## WHAT YOU NEED TO DO
Write out the material from its beginning through the line containing "Action: pyautogui.click(x=68, y=207)", with both ends included. Omit the pictures from your copy.

## RECORDED DATA

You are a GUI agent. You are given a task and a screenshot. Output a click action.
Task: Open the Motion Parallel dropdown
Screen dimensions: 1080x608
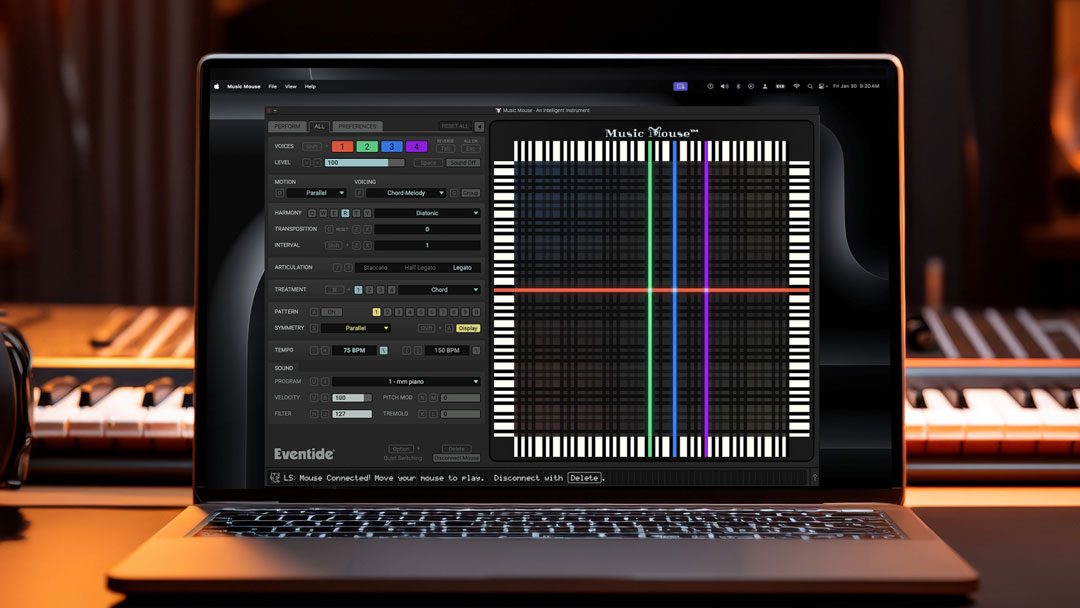click(x=314, y=191)
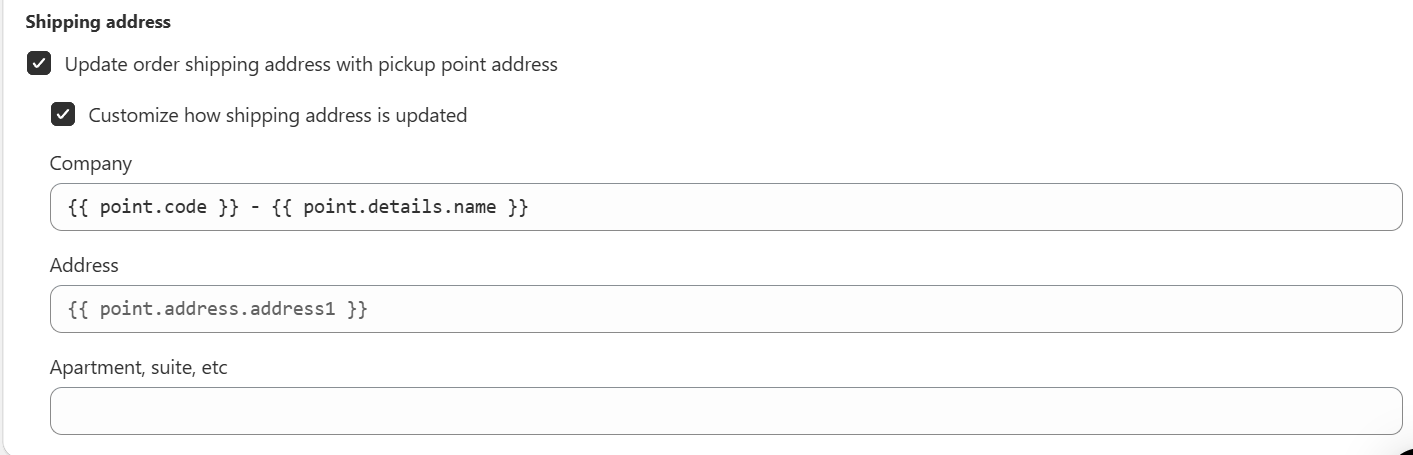Viewport: 1413px width, 455px height.
Task: Place cursor before first braces in Company field
Action: pyautogui.click(x=68, y=207)
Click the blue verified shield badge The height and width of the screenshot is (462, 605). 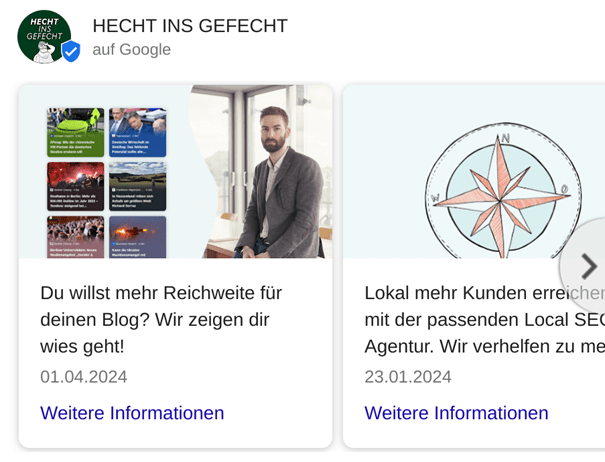(x=71, y=51)
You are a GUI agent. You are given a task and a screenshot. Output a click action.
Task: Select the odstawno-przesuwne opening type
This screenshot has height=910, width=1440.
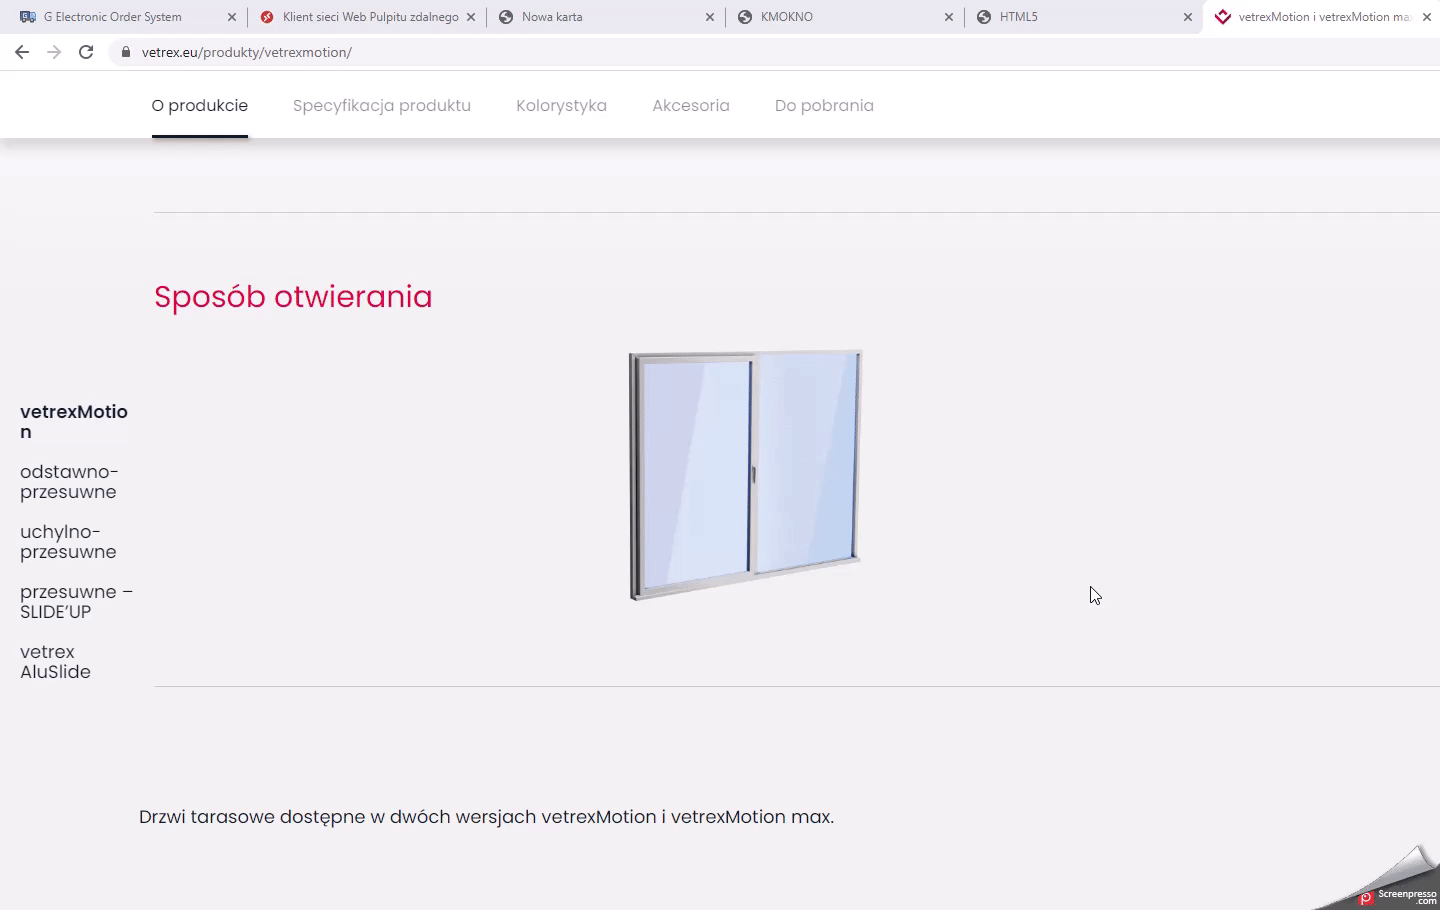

## RESPONSE TO THE EXERCISE
You are a GUI agent. You are given a task and a screenshot. Output a click action.
Task: Open the Motion Parallel dropdown
Screen dimensions: 1080x608
click(x=314, y=191)
Viewport: 1413px width, 455px height.
Task: Place cursor before first braces in Company field
Action: pyautogui.click(x=68, y=207)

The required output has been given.